OBJECTIVES: Missing data in patient-reported outcomes (PRO) research may have a negative impact on the scoring of PRO instruments, analysis of data, interpretation of findings, and regulatory and reimbursement submissions and reviews. The objectives of this work were to 1) provide an overview of the issue of missing data, 2) discuss the impact of missing data from the regulatory and reimbursement perspectives, and 3) review the design and statistical methods in the monitoring, prevention, and handling of missing data.

METHODS: We reviewed published peer-reviewed articles, regulatory documents by the European Medicines Agency (EMA) and United States Food and Drug Administration Agency (FDA), and documents by the health technology assessment (HTA) bodies in Germany including the Federal Joint Committee (GBA) and Institute for Quality and Efficiency in Healthcare (IQWIG).

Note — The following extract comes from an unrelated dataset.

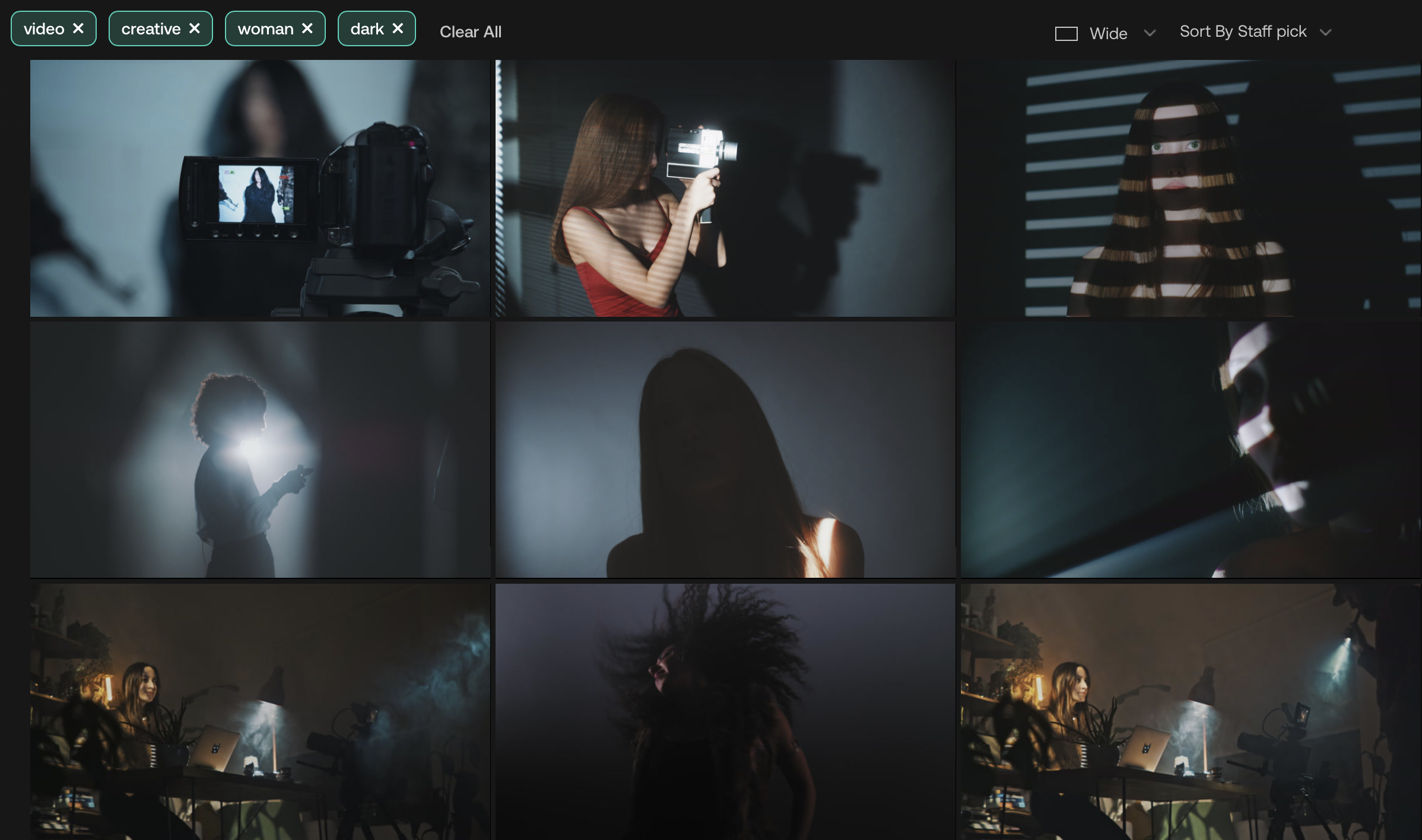Screen dimensions: 1422x840
Task: Expand the Sort By chevron arrow
Action: tap(1325, 33)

Industry experience in handling missing data from a clinical operations perspective was also included.

RESULTS: There is a growing interest in preventing and managing missing PRO data (e.g., EMA, 2011; FDA, 2009). The US FDA encourages prespecified plans for handling item- and domain-level missing data. In German HTA reimbursement submissions, missing data is reported as a major non-acceptance reason. Commonly used statistical methods such as mean imputation, weighted sum score, and Cronbach’s alpha can be used to handle item-level missing data. Longitudinal modeling techniques can be used to handle score-/visit-level missing data. At the clinical study operational level, inclusion of data collection completion (site visit completion) form can provide valuable information on completeness of data and the reasons for missing data. Such data may help develop strategies to prevent missing data and may help the selection of appropriate statistical methods. Electronic data collection (i.e., ePRO) can also help ensure a complete data set.

CONCLUSIONS: Future research is needed to investigate the impact of these design and statistical procedures on regulatory approvals and reimbursement decisions.